そこで本発明は、上記課題を解決するためになされたものであり、ラディアルサンプリング法、或いはハイブリッドラディアル法において、付加的なデータ計測をしないで撮影時間を延長すること無く、傾斜磁場の非線形性や磁場不均一に起因するアーチファクトを低減することを目的とする。
【課題を解決するための手段】
【0008】
前記課題を解決するために、本発明のMRI装置は次の様に構成される。
静磁場、傾斜磁場および高周波磁場の各磁場を発生する手段と、被検体から発生するエコー信号を受信する手段とを備え、k空間における1以上の計測軌跡に対応するエコーデータを、該計測軌跡のk空間座標軸に対する角度を変えながら計測し、角度毎に少なくとも一つの計測データを収集する撮影手段と、前記計測データを前記k空間に再配置し画像再構成する画像再構成手段とを備え、
前記画像再構成手段は、k空間への計測データの再配置に先立ち、前記角度毎に、前記計測データから選択した基準データをもとに補正用位相を算出し、算出された補正用位相を用いて前記計測データを位相補正する手段を備えたことを特徴とする。
【0009】
本発明のMRI装置は、例えば、ラディアルサンプリング法或いはハイブリッドラディアル法による計測を行なうMRI装置に適用することができ、前者の場合、撮影手段は、一つの角度につき一つの計測軌跡に対応するエコーを計測し、画像再構成手段は、当該一つのエコーを前記基準データとする。また後者の場合、撮影手段は、一つの角度につき、位相エンコードされた複数の平行軌跡に対応するエコーを計測し、画像再構成手段は、前記複数のエコーから選択した少なくとも一つのエコーを前記基準データとする。

→ **課題の内容**
上のMRI装置に関する文章を、一字も変えずに全文書き写しなさい。

→ **データセットの項目**
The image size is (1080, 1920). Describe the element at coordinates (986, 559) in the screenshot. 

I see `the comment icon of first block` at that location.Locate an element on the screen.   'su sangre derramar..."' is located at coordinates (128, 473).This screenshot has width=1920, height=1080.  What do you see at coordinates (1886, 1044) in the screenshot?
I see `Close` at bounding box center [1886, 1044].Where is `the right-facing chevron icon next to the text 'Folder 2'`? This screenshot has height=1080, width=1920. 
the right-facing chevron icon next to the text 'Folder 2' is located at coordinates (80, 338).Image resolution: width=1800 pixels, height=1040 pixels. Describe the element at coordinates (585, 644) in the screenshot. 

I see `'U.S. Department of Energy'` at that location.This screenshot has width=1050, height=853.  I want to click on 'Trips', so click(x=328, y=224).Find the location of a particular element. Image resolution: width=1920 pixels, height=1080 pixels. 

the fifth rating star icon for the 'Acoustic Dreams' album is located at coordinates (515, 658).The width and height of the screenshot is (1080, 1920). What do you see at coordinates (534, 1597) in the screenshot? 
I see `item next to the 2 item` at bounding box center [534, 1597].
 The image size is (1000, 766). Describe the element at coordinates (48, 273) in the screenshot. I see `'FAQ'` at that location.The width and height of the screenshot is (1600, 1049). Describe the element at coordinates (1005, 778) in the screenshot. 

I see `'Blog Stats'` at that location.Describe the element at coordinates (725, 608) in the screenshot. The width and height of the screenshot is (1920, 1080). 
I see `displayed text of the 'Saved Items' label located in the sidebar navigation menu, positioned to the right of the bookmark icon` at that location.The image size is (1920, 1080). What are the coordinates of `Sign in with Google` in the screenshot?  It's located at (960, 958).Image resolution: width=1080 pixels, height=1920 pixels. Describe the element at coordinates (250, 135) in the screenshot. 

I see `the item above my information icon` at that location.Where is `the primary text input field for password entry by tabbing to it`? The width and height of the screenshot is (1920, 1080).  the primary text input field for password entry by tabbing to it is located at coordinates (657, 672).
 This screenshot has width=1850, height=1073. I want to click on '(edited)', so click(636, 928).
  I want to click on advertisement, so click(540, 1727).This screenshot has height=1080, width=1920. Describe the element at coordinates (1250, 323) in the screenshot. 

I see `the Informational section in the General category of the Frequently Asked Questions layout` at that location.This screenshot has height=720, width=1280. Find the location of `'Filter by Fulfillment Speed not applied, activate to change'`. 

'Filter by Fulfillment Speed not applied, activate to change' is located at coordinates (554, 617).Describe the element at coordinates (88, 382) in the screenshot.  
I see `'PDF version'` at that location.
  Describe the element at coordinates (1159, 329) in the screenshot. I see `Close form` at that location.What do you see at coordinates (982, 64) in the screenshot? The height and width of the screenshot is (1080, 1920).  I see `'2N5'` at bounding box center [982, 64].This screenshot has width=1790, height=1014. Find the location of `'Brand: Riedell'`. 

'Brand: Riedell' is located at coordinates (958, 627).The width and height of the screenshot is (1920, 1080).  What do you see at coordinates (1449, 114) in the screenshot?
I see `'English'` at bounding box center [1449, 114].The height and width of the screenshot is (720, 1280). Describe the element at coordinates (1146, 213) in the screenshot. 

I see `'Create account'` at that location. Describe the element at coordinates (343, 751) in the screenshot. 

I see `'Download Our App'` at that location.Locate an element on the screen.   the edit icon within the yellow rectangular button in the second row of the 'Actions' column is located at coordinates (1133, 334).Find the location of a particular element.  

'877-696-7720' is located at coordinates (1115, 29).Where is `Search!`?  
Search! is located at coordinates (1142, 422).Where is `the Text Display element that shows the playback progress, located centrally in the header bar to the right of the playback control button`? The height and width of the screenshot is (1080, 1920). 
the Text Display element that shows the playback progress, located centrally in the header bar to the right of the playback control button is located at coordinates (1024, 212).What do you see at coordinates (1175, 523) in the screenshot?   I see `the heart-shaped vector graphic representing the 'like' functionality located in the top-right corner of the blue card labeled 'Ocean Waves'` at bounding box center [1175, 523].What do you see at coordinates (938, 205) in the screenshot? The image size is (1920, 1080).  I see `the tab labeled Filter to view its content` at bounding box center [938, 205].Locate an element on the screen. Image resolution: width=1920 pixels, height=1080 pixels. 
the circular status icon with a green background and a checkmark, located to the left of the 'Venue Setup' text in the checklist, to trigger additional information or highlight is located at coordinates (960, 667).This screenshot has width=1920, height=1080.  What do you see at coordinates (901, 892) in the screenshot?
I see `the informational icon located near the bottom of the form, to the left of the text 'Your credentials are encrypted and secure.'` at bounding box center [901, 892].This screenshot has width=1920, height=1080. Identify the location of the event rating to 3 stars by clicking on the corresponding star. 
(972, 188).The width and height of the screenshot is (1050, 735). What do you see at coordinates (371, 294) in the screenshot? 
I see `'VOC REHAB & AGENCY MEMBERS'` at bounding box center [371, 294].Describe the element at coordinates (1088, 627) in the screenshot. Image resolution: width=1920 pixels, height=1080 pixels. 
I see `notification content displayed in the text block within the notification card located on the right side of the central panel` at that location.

→ **この問題の解答**
そこで本発明は、上記課題を解決するためになされたものであり、ラディアルサンプリング法、或いはハイブリッドラディアル法において、付加的なデータ計測をしないで撮影時間を延長すること無く、傾斜磁場の非線形性や磁場不均一に起因するアーチファクトを低減することを目的とする。
【課題を解決するための手段】
【0008】
前記課題を解決するために、本発明のMRI装置は次の様に構成される。
静磁場、傾斜磁場および高周波磁場の各磁場を発生する手段と、被検体から発生するエコー信号を受信する手段とを備え、k空間における1以上の計測軌跡に対応するエコーデータを、該計測軌跡のk空間座標軸に対する角度を変えながら計測し、角度毎に少なくとも一つの計測データを収集する撮影手段と、前記計測データを前記k空間に再配置し画像再構成する画像再構成手段とを備え、
前記画像再構成手段は、k空間への計測データの再配置に先立ち、前記角度毎に、前記計測データから選択した基準データをもとに補正用位相を算出し、算出された補正用位相を用いて前記計測データを位相補正する手段を備えたことを特徴とする。
【0009】
本発明のMRI装置は、例えば、ラディアルサンプリング法或いはハイブリッドラディアル法による計測を行なうMRI装置に適用することができ、前者の場合、撮影手段は、一つの角度につき一つの計測軌跡に対応するエコーを計測し、画像再構成手段は、当該一つのエコーを前記基準データとする。また後者の場合、撮影手段は、一つの角度につき、位相エンコードされた複数の平行軌跡に対応するエコーを計測し、画像再構成手段は、前記複数のエコーから選択した少なくとも一つのエコーを前記基準データとする。